I get it. It’s an understandable premise, especially for a hard-working, talented teacher. But I tell these folks they need to step back and look at this with fresh eyes. See how it looks to the policymakers, say. After all, public schools spend public dollars and hire public employees to serve the public’s children. For better or worse, they’re going to be governed by public officials. Those officials are going to set the policies that shape what educators can and can’t do, how money is to be spent, how performance will be judged, who can be hired, and much else.

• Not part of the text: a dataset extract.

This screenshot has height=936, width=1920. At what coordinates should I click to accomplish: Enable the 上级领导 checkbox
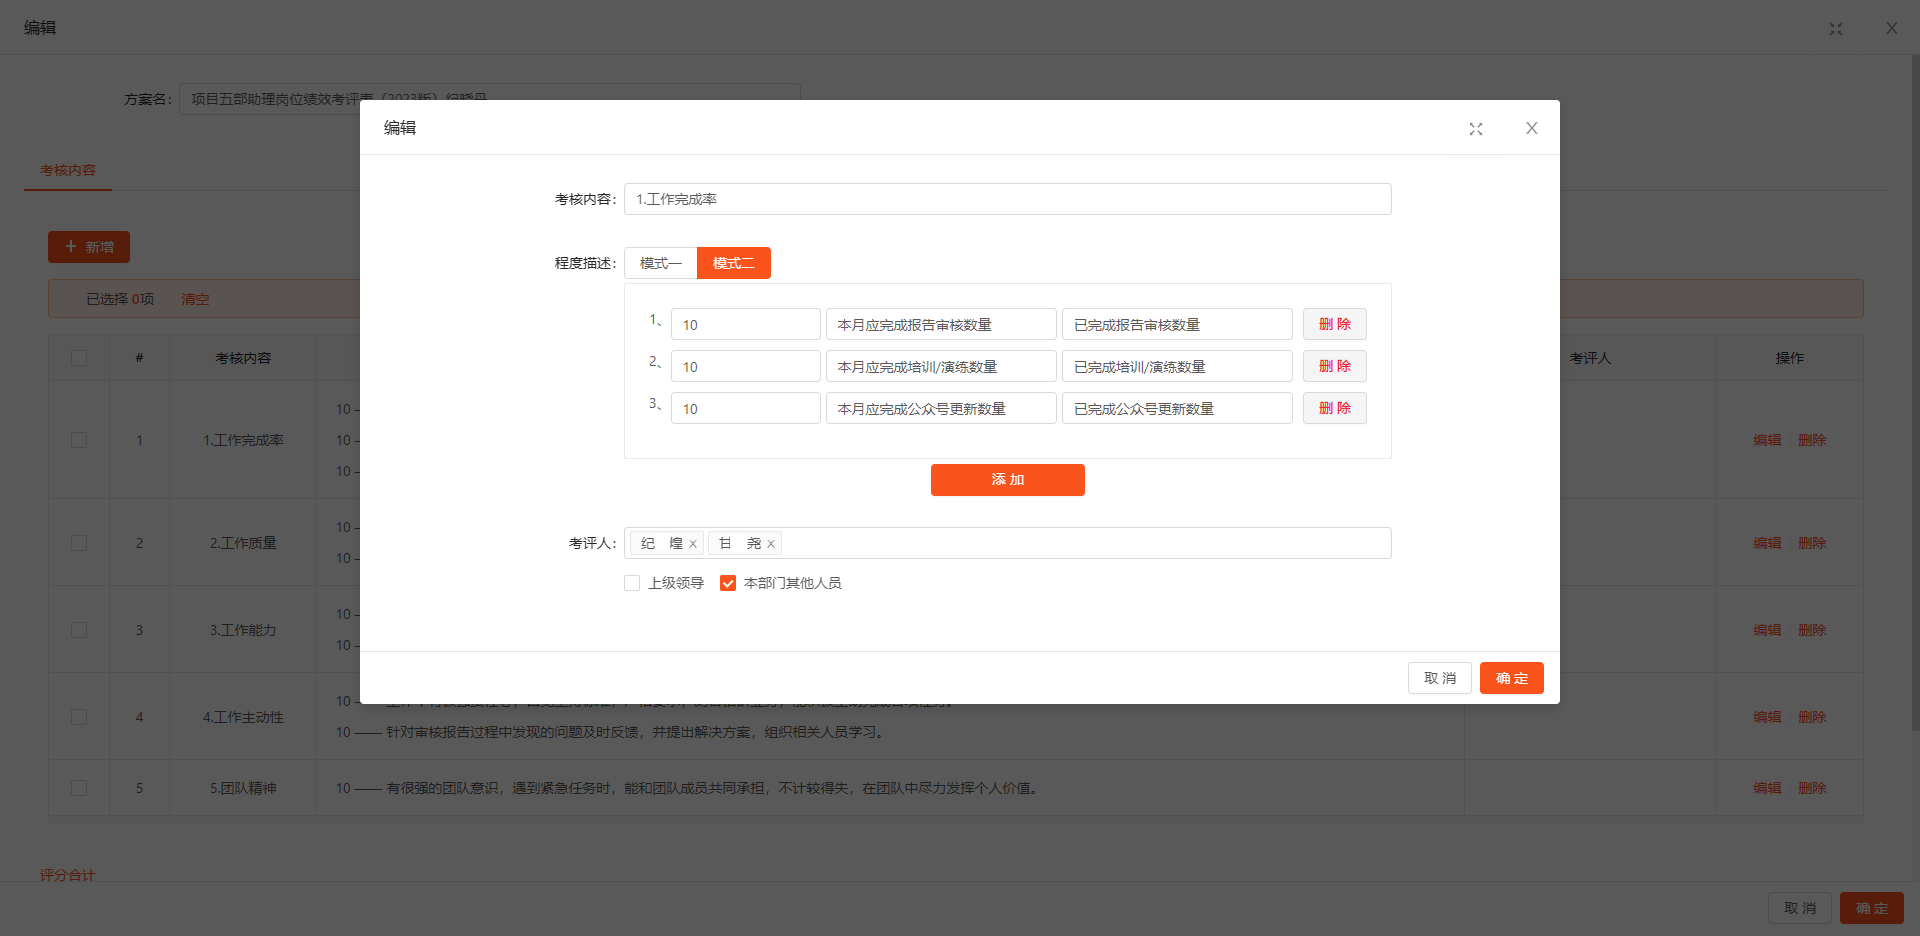(632, 583)
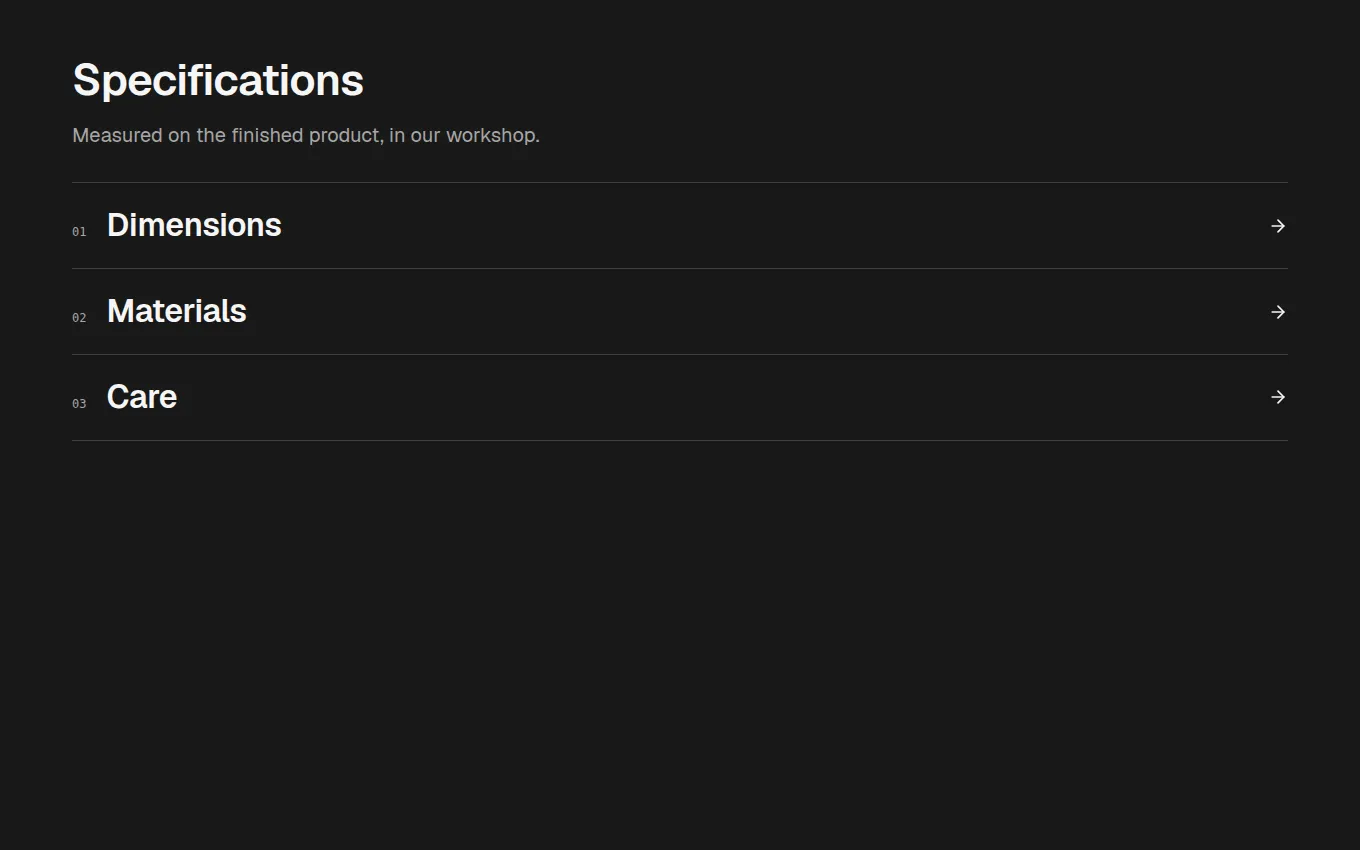Select the Specifications page heading
The image size is (1360, 850).
tap(218, 81)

Now, you may say, “Hold up. Public officials haven’t always done it this way.” There are two responses here. One, is that you’re wrong. Politicians and state bureaucrats have always written regulations about how money could be spent, how many kids could sit in a classroom, which textbooks would be used, what subjects had to be taught, who could teach, and so on. We’re used to all this, though, so it can be less noticeable. Two, the reason that today’s policy feels more invasive is because policymakers have been convinced that these older rules and regulations weren’t getting the job done. So, they’ve adopted new policies around accountability, school choice, teacher evaluation, school turnarounds, and the rest, in an attempt to make sure that the public’s kids are well-served and that public funds are well spent.

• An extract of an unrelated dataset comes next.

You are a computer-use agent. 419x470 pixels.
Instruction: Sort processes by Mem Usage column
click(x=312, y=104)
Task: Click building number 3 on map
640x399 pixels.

Let me put it this way. If you were an elected official and responsible for elementary schools where only half of kids are reading at grade level or high schools where only fifty percent of students are graduating, it’d be pretty understandable to think you need to do something about it. Now, it’s totally cool to disagree with what policymakers are doing: to think it’s misguided or wrong-headed. But you’re in an infinitely better place to cage-bust if you start with an appreciation for where they’re coming from.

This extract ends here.